Jack McDevitt's fiction always reminds me of what I was reading back in the '50's, because I think he may have been reading the same stuff back then. What he's managed to do is take an old idea from SF and make it new again. A rogue planet - this time a gas giant - is passing through another solar system and is going to make hash of the system and swallow one of its planets. The question is, who cares? Well, the Academy cares, and sends a crew of people to take a last look at the ill-fated world before it gets swallowed up. When the crew goes down to the surface to take an even closer look, bad things happen and they get stranded. Rescuing them - and seeing how they behave in trying to assist the rescue from their end - is what makes the story move forward. Seeing the world on which they are stranded, and trying to get a handle on the mystery they uncover is what makes the story fun.Does McDevitt write old-fashioned hard SF? Of course, he does. Does he deliver the kinds of scenery and events that appeal to the reader's sense of wonder? You bet, he does. And that's what makes Deepsix worth the ride. Good hard SF is all too rare in a StarWars/StarTrek dominated medium, and finding someone who is willing to write hard SF - where the reader has to think about things like mass, momentum, and how the heck does an e-suit work? - is a rare treat. If the rivets slow the story down now and then, well, it's a price I'm willing to pay for the pleasure of sailing through another of Jack McDevitt's imaginary worlds.

So little time....

I'm impressed with McDevitt's ability to make each novel quite distinctly different from its predecessors. "Deepsix" continues that progression and even though it is broadly set in a timeline he has used previously (and from a few hints contained in Deepsix, may return to again).Deepsix is a planet on countdown to annihilation by collision with a Galactic Wanderer in a matter of days. It provides the setting for a fast and furious story with a number of interesting twists along the way. It helps a little with the characterisiation if you've previously read McDevitt's "Engines of God" but you wont miss much if you haven't.A motely group of space ship crew, scientists and a journalist are trapped on the planet when the only two available planetary shuttles are both destoryed while on the ground. McDevitt wonderfully captures the sheer frustration that all involved feel with their inability to adequately explore the things they discover while struggling to do their parts in organising an audatious rescue, using a leftover alien artifact that itself has only just been discovered.My favourite "small details" from the novel were the names of the continents and the literary quotes from one of the novel's characters which formed a mini-preface to each chapter.
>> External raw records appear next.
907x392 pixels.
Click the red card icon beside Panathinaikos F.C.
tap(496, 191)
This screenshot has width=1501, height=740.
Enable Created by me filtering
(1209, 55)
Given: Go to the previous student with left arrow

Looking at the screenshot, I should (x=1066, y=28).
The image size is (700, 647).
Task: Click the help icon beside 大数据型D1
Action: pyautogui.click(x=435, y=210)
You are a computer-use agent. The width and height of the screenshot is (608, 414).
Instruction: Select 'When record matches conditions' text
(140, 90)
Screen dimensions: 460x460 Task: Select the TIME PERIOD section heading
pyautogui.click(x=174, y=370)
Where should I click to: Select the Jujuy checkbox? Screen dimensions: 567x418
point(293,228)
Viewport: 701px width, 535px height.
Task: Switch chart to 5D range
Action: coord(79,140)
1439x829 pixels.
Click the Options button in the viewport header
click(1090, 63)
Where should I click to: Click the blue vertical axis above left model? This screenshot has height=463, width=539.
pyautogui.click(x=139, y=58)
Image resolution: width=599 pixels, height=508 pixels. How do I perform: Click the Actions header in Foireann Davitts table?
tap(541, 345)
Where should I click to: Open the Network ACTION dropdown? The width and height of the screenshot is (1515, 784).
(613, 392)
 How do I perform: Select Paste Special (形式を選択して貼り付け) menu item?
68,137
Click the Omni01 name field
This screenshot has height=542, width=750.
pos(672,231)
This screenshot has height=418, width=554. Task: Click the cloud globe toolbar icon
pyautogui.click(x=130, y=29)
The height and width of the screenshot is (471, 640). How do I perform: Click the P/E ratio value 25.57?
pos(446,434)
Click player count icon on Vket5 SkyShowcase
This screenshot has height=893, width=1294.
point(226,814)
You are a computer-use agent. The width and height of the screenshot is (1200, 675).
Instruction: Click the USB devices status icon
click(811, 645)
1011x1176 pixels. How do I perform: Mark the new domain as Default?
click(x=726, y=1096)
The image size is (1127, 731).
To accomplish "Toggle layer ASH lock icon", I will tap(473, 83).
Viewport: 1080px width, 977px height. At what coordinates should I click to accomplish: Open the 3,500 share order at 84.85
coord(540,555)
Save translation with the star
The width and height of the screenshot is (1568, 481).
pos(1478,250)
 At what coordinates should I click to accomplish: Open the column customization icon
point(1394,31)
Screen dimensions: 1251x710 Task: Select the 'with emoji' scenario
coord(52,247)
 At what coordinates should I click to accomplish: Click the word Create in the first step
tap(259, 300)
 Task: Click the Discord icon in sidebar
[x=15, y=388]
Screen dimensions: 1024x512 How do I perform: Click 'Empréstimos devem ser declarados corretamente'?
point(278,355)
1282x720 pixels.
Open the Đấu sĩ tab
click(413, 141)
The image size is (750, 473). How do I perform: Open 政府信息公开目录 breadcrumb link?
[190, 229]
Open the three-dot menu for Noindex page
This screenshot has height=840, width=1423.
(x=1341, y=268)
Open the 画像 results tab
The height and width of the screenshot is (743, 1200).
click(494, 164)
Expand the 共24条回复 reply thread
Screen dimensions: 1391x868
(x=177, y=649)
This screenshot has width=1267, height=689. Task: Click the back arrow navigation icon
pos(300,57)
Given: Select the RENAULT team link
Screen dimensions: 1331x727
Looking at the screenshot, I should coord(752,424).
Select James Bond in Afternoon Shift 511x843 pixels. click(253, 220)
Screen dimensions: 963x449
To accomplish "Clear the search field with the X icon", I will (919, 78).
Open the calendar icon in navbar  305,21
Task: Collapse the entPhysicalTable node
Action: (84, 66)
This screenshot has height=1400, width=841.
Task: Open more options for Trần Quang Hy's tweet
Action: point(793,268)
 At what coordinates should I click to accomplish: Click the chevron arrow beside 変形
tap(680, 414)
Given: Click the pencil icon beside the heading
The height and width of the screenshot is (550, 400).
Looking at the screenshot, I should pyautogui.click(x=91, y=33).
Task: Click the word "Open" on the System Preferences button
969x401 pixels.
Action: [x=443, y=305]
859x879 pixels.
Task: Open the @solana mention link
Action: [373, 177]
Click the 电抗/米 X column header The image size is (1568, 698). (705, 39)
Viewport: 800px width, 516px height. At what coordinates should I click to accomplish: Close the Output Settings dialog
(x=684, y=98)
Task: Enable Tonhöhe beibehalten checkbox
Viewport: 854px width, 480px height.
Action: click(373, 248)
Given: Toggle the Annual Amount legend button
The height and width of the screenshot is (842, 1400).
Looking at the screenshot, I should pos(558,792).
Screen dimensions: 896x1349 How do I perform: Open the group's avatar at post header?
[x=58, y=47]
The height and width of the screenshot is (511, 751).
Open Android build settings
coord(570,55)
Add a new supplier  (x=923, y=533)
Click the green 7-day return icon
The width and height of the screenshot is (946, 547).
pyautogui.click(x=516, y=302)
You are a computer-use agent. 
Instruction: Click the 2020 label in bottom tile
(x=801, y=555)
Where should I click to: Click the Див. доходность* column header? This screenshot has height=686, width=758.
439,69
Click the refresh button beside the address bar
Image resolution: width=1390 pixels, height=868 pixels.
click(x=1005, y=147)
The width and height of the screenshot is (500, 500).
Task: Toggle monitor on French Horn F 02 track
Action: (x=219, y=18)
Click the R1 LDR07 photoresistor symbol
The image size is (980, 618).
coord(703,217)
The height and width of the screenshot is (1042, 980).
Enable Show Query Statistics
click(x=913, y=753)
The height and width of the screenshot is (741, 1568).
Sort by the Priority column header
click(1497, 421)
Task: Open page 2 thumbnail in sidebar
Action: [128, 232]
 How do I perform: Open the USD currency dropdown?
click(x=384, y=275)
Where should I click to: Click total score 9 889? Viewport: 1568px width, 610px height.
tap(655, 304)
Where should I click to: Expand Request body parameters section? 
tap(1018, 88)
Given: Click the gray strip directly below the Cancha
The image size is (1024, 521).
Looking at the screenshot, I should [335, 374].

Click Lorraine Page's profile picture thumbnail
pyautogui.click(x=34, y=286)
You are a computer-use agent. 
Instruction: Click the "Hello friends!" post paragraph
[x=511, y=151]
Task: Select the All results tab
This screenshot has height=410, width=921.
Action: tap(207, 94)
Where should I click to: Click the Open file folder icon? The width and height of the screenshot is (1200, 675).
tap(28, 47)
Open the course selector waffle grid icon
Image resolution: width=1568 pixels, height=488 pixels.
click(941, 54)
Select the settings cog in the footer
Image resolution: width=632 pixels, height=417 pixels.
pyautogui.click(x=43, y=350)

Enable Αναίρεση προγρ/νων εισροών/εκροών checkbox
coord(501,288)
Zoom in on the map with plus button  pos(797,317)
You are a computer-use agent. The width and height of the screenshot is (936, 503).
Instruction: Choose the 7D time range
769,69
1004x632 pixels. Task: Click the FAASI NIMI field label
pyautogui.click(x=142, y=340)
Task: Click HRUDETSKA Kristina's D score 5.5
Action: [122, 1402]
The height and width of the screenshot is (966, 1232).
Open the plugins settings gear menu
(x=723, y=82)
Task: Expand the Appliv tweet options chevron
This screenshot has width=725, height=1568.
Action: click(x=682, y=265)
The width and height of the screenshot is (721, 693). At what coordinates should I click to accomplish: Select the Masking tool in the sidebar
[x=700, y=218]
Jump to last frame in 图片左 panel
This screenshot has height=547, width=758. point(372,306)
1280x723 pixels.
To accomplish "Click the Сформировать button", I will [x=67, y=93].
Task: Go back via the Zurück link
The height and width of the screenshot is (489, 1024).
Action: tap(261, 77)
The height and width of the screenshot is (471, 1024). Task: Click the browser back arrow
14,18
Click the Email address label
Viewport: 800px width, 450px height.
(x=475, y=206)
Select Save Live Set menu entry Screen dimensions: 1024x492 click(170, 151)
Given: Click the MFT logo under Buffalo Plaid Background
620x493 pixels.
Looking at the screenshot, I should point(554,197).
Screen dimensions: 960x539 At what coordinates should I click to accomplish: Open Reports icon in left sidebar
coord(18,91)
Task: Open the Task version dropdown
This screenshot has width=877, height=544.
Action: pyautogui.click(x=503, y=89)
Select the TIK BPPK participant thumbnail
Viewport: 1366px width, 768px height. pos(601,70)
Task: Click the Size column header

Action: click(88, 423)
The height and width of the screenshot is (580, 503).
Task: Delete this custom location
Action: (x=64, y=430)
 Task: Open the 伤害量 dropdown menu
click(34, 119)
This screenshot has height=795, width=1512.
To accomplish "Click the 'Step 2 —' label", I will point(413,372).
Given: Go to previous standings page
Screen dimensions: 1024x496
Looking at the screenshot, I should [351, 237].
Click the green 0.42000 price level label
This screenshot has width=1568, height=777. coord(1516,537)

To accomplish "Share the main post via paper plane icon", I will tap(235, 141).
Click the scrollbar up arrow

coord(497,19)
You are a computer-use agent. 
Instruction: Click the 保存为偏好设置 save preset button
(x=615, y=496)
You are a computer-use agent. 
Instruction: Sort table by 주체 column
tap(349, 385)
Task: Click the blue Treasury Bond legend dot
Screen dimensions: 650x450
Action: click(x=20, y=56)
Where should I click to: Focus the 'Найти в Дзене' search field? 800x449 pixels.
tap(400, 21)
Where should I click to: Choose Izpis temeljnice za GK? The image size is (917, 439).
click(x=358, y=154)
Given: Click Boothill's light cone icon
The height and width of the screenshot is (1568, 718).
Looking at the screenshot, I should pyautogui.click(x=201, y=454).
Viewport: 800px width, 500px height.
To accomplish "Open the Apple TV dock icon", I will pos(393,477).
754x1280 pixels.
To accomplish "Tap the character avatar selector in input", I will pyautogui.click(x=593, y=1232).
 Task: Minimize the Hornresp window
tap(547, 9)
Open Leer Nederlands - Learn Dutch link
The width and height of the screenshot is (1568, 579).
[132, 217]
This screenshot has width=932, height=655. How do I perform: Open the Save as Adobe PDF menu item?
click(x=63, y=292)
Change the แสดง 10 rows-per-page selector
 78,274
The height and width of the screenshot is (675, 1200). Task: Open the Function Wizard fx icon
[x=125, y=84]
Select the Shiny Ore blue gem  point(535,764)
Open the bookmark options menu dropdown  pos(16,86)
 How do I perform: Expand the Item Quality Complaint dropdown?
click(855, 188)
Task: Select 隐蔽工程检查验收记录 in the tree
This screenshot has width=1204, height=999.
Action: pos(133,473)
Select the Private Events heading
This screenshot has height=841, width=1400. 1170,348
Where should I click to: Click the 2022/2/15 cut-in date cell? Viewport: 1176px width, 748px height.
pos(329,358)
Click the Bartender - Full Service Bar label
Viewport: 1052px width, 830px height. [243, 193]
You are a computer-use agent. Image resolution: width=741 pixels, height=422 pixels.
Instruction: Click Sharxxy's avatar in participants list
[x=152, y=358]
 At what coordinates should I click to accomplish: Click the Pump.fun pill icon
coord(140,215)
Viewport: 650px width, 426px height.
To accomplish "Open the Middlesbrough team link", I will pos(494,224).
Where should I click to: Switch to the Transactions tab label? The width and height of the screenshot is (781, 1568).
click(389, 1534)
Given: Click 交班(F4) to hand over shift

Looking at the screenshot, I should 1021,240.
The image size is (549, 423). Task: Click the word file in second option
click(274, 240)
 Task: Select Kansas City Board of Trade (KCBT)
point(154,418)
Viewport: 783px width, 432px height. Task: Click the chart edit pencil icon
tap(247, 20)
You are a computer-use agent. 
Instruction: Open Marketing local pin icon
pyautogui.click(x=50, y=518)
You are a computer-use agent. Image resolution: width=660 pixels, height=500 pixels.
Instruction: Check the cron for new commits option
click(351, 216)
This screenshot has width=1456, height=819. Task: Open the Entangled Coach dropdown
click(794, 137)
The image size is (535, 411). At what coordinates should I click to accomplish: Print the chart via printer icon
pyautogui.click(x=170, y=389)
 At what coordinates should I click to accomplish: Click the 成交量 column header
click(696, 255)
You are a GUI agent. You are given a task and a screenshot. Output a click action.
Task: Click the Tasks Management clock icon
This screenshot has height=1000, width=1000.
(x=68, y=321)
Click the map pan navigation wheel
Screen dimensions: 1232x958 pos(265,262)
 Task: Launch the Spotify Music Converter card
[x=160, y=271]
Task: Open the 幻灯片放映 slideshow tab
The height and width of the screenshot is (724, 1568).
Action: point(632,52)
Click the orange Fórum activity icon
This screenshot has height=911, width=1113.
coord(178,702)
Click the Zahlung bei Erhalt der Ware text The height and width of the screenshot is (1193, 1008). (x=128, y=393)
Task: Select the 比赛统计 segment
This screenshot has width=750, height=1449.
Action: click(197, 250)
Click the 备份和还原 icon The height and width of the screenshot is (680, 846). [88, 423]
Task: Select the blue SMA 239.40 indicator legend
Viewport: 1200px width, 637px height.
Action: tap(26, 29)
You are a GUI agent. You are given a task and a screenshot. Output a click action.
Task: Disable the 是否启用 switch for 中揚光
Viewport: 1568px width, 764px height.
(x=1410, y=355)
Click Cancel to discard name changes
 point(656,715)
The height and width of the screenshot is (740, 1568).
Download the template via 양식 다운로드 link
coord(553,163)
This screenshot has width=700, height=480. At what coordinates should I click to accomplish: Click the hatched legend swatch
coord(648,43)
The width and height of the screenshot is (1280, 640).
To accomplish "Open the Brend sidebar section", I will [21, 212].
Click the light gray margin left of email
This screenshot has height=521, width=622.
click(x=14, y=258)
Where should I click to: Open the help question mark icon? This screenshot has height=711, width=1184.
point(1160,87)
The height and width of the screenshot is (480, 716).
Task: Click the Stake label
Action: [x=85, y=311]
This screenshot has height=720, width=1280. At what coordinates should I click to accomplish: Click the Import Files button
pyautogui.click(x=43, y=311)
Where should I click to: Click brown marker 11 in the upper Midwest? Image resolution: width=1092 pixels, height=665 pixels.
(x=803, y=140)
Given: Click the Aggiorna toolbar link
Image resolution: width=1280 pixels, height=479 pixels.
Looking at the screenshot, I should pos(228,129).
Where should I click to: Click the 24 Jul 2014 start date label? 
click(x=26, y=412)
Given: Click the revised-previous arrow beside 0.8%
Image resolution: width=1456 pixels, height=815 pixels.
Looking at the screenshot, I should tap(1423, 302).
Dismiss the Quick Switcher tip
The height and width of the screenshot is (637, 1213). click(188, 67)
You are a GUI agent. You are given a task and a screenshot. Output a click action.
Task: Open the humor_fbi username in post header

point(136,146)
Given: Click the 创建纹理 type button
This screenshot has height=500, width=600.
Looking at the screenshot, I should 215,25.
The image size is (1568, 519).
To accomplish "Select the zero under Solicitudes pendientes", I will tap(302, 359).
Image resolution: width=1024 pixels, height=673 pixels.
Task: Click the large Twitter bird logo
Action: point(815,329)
Another great McDevitt novel

He's done it again. McDevitt goes back to the Universe we met in "The Engines of God". He goes back to his best material, the archeological exploration of a planet with a lost civilization. No other auther can hold my attention as McDevitt does as we uncover the mysteries Deepsix has for its explorers. We even get a "chrichton-esque" countdown to add drama, but its been a long time since Michael Chrichton wrote anything this good.